TASK GOAL: Within the listing below, please show every line carrying the string "Paramétrer".

INPUT MATERIAL:
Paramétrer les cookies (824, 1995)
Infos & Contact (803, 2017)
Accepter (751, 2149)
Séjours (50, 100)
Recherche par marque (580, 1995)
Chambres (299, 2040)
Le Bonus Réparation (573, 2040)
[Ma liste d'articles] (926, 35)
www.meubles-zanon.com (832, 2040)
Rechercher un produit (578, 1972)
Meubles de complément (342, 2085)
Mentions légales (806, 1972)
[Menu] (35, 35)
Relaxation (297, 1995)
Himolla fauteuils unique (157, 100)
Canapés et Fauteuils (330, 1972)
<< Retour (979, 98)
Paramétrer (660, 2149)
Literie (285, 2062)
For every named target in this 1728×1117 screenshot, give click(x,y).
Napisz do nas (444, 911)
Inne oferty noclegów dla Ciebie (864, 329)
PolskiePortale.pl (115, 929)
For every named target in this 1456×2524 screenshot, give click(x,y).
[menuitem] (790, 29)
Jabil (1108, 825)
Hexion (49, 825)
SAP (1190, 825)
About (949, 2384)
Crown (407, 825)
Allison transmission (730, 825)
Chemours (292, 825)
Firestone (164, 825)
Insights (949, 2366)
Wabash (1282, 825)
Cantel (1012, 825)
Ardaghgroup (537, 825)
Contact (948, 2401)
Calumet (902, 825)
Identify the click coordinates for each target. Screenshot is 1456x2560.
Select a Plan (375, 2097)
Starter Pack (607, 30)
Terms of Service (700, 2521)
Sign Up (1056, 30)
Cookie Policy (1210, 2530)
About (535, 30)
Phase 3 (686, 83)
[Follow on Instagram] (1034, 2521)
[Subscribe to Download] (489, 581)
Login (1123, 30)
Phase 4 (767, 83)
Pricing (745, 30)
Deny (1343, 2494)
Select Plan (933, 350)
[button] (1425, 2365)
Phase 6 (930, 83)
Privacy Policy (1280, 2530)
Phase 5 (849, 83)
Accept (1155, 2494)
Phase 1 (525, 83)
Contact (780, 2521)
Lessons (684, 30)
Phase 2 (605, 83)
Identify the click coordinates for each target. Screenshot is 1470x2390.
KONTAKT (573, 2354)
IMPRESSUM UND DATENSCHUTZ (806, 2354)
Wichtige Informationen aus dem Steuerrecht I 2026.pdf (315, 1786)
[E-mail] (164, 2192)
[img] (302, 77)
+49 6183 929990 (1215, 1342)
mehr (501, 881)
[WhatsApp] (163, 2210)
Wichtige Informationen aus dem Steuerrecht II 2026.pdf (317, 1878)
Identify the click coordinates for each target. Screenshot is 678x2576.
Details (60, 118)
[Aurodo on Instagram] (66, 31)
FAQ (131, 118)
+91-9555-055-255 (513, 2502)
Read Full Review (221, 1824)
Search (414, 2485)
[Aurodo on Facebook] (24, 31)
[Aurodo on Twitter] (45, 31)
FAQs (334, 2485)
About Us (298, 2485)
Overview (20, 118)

OUTPUT BELOW:
Paramétrer les cookies (824, 1995)
Paramétrer (660, 2149)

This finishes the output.